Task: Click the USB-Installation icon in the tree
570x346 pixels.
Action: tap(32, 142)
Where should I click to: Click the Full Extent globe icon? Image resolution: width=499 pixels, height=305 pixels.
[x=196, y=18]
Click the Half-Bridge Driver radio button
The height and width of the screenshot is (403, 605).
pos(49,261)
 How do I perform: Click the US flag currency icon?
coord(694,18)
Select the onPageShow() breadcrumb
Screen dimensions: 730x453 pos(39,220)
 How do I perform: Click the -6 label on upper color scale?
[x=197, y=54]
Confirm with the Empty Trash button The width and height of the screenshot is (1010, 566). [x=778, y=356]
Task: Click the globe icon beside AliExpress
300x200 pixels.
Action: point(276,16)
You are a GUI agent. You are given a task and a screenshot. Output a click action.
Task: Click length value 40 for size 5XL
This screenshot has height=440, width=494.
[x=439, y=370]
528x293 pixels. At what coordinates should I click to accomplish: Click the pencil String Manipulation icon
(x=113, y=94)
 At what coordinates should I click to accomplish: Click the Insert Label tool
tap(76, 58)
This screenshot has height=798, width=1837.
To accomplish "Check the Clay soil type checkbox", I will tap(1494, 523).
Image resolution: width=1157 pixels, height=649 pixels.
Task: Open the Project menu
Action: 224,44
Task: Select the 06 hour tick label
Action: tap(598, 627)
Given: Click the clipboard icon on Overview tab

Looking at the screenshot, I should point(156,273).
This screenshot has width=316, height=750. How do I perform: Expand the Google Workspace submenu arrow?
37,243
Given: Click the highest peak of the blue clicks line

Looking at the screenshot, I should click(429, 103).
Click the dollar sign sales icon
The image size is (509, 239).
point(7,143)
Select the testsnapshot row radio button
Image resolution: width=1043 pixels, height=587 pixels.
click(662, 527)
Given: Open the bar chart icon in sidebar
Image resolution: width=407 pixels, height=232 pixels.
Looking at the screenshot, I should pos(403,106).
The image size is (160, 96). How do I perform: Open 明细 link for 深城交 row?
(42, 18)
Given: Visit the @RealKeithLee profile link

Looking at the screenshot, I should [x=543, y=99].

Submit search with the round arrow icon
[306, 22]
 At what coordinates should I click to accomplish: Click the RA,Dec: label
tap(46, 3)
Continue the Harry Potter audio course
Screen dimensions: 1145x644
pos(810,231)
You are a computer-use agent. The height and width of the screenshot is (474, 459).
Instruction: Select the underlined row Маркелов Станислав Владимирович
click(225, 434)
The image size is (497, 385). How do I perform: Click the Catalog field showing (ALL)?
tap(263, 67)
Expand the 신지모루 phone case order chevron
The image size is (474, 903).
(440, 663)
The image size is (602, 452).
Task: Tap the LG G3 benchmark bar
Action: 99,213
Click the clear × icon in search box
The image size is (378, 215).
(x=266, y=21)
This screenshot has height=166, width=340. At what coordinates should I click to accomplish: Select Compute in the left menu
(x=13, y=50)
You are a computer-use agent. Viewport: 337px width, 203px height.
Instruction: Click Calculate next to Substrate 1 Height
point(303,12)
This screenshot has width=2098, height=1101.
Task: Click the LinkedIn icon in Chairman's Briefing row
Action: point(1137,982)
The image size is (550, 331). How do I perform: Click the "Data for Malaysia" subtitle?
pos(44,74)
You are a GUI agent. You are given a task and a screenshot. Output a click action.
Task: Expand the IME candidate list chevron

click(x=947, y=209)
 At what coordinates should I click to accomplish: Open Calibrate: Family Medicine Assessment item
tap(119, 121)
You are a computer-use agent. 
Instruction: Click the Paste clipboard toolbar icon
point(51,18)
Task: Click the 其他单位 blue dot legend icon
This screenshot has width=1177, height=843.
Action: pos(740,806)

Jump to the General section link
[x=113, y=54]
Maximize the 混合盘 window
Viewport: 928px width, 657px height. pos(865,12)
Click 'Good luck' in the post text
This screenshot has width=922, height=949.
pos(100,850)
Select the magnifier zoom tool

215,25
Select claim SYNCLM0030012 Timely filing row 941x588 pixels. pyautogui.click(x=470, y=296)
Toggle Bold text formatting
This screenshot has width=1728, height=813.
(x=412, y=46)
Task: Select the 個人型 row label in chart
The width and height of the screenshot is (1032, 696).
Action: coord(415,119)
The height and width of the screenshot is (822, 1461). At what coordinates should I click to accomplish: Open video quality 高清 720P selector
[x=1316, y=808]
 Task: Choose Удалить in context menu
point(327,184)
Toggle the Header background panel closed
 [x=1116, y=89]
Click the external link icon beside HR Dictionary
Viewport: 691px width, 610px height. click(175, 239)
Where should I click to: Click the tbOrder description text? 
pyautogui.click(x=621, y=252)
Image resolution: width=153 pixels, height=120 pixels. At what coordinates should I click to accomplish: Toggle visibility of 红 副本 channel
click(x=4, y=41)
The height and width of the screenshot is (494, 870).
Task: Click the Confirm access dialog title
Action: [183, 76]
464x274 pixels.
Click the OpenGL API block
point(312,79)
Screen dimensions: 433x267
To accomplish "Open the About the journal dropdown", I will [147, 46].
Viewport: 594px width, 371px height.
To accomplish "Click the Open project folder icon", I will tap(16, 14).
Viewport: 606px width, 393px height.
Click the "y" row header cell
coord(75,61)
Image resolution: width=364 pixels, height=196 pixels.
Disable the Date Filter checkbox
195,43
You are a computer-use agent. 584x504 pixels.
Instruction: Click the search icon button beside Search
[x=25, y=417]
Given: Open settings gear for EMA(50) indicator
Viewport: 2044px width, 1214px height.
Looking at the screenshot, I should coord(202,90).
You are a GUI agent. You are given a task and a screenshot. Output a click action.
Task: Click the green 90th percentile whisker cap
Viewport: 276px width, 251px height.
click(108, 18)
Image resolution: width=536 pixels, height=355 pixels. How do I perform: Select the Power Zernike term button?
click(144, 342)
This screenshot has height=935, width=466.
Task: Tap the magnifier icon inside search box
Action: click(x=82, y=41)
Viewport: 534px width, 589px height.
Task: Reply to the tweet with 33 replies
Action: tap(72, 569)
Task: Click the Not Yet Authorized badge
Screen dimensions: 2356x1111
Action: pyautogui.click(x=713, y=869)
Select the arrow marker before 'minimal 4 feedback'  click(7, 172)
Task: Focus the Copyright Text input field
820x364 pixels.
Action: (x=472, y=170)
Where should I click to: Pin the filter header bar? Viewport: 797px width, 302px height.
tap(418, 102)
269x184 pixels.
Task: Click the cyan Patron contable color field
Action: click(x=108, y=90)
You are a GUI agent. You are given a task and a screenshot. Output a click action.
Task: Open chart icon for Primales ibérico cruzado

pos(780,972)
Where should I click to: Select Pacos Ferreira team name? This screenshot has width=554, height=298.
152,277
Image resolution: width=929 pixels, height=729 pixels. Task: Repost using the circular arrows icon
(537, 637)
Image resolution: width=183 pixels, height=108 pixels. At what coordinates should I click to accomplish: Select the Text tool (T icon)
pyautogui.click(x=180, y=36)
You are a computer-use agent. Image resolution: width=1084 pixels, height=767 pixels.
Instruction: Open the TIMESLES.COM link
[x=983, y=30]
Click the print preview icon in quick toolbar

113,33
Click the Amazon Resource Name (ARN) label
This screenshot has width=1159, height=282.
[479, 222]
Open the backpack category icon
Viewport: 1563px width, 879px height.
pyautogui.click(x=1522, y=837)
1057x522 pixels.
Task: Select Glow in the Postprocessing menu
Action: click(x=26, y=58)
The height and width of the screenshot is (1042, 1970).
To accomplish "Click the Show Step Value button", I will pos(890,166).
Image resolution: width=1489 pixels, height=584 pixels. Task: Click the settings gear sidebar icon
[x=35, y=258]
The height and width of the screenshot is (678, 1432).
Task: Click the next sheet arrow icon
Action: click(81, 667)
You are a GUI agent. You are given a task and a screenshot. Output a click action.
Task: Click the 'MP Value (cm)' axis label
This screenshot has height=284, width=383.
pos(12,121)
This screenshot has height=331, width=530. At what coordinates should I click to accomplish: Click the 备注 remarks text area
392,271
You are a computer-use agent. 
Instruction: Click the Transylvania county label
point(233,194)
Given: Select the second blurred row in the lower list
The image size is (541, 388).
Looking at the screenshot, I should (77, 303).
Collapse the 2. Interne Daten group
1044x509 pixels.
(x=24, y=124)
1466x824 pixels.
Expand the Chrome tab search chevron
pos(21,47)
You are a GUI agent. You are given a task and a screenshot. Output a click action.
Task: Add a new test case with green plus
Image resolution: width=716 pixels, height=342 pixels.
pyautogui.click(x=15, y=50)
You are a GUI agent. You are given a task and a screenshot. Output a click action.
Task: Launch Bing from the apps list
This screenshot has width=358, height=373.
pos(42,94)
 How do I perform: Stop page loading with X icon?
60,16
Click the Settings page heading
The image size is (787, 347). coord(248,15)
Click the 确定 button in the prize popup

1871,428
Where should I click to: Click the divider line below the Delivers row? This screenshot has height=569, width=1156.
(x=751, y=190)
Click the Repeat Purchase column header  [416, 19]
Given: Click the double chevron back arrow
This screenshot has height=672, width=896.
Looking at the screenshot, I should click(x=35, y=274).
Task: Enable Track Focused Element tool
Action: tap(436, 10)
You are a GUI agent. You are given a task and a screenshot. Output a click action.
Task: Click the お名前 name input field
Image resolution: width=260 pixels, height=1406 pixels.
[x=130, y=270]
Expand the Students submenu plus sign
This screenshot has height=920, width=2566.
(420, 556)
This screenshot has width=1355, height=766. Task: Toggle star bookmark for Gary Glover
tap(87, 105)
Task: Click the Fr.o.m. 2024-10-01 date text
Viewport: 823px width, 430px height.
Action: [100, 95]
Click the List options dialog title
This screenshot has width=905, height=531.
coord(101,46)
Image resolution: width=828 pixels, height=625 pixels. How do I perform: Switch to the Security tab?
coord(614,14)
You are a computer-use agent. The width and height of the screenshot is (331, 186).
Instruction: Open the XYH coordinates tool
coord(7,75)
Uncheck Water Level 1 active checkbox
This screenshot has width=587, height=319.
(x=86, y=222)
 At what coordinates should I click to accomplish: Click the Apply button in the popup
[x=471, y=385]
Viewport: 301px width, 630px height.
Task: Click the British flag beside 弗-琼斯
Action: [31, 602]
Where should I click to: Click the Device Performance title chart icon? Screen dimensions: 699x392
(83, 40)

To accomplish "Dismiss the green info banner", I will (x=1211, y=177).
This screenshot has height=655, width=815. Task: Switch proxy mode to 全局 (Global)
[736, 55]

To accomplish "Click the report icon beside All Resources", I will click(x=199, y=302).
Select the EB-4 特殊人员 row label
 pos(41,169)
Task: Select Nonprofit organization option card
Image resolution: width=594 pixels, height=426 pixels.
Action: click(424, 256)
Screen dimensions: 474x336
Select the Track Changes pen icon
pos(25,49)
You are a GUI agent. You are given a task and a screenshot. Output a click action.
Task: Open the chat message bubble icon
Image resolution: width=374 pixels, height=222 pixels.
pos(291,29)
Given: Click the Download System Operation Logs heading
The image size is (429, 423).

Aim of the task:
Transcribe the records exactly as they appear, from the line that contains "Click the external" through the line that contains "will [147, 46].", including both of those lines.

Task solution:
Click the external link icon beside HR Dictionary
Viewport: 691px width, 610px height. click(175, 239)
Where should I click to: Click the tbOrder description text? 
pyautogui.click(x=621, y=252)
Image resolution: width=153 pixels, height=120 pixels. At what coordinates should I click to accomplish: Toggle visibility of 红 副本 channel
click(x=4, y=41)
The height and width of the screenshot is (494, 870).
Task: Click the Confirm access dialog title
Action: [183, 76]
464x274 pixels.
Click the OpenGL API block
point(312,79)
Screen dimensions: 433x267
To accomplish "Open the About the journal dropdown", I will [147, 46].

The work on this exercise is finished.